Clinical Negligence & Catastrophic Injury Solicitors
Pharmacy investigation after patient death.
The actions of high street chemist, Boots, are being investigated by the General Pharmaceutical Council after the death of a great-grandfather who was sent duplicate packs of prescription drugs.
The man, Richard "Tony" Lee, took a week of extra pills dispensed in error shortly before his death in December 2016.
The General Pharmaceutical Council, which regulates pharmacies, is investigating after a complaint from Mr Lee’s his daughter, Gail Pickles.
Mr Lee, 84, from Doncaster, was supposed to be sent four, 108-pill, weekly packs each month to control heart, kidney and anxiety conditions but after his death, Gail Pickles, found double the expected number of packs, along with evidence he had taken the double dose.
After reporting the duplicated medication packs found among her late father's belongings, she said she was promised there would be an investigation and "Boots would be transparent.”
But, when trying to follow this up in February 2017, she was told the Nottingham-based company "could not comment at this time". Mrs Pickles said the "tone of the letter was shocking.”
At the inquest at Doncaster Coroner's Court, it was revealed that when responsibility for sending the prescription was moved to a new pharmacy, the original pharmacy did not get a message to cancel its order, resulting in two sets of the same prescription being sent to Mr Lee.
Assistant coroner, Louise Slater, said excess dosing would have increased the risk of a cardiac event and was a contributory factor in Mr Lee’s death.
Mrs Slater told the inquest communication problems had resulted in a lack of clarity as to which pharmacy would assume responsibility.
She added "I'm satisfied that policies and procedures were in place at the pharmacies. However, they were not followed on this occasion due an individual failing rather than a systemic failure."
Immediately after the inquest, Mrs Pickles said she was appalled by Boots' actions, particularly the revelation that an internal investigation report into the error stated Mr Lee did not need medical attention and the incident did not need to be escalated.
Mrs Pickles from Penistone, South Yorkshire, also believes the pharmacies had repeatedly failed to meet Boots' own standard operating procedures for dispensing prescriptions.
Boots said it had apologised for the tone of the letter but denied it was not transparent, saying it was unable to comment further while inquest proceedings were continuing.

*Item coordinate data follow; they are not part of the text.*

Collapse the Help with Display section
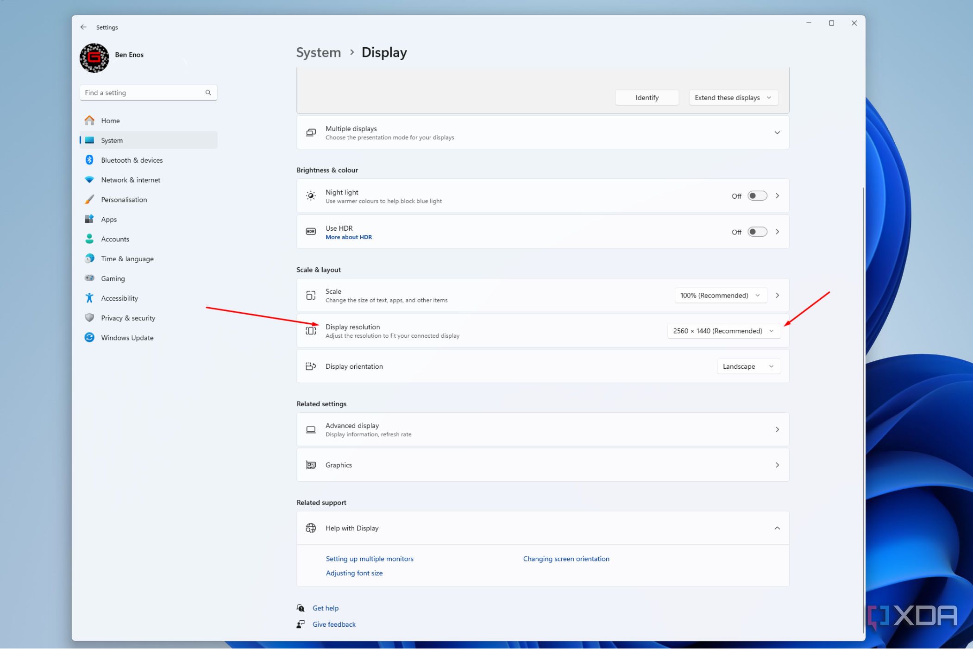The width and height of the screenshot is (973, 649). [x=777, y=528]
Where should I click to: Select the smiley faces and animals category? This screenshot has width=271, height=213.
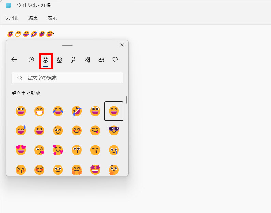[45, 60]
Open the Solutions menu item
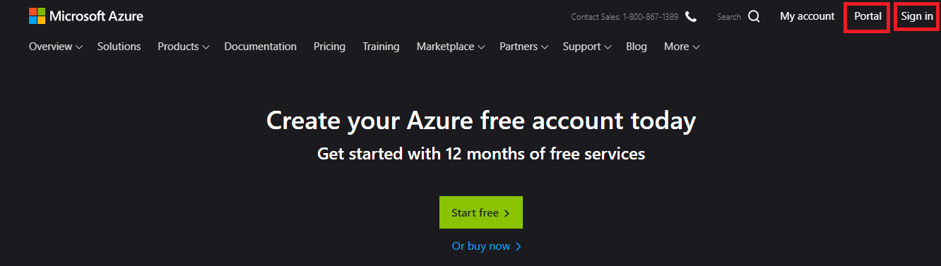941x266 pixels. pos(119,47)
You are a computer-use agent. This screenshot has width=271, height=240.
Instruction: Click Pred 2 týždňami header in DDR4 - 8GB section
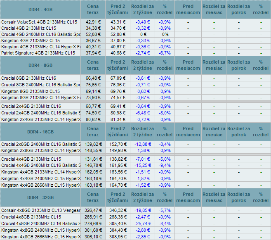point(118,65)
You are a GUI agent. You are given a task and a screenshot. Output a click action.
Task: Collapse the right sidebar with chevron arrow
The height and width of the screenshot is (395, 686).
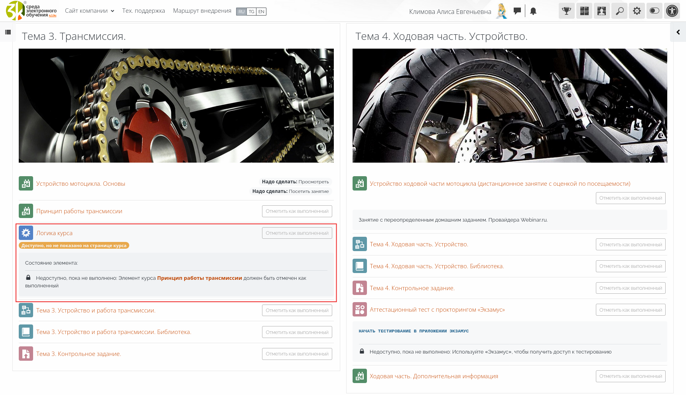coord(678,32)
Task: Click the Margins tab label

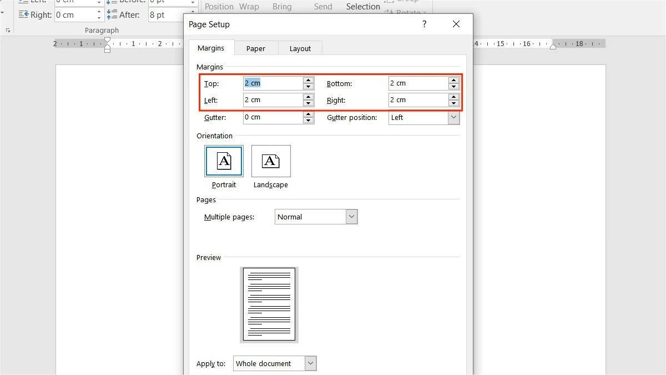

The company said that it had also repeatedly expressed its condolences about Mr Lee's death, accepts it should have provided a written apology sooner and has offered to meet Mrs Pickles.
The firm insisted "rare and exceptional" circumstances led to the original mistake and it had an extremely low error rate.
Procedures had been updated and pharmacists were asked for feedback about them in 2016 to identify whether any additional support was needed.
Boots accepted there were some failings complying with standard operating procedures in this case but said they were not symptomatic of a wider problem.
The company said that it had fully complied with the coroner's investigation.
The General Pharmaceutical Council said it was investigating Mrs Pickles' concerns and it took all complaints raised extremely seriously - in particular those relating to a patient death.
Mrs Pickles said: "My family were very, very wrong to place our trust in that company. If I hadn't looked through dad's medication and had just taken them back to the pharmacy none of this would have come to light."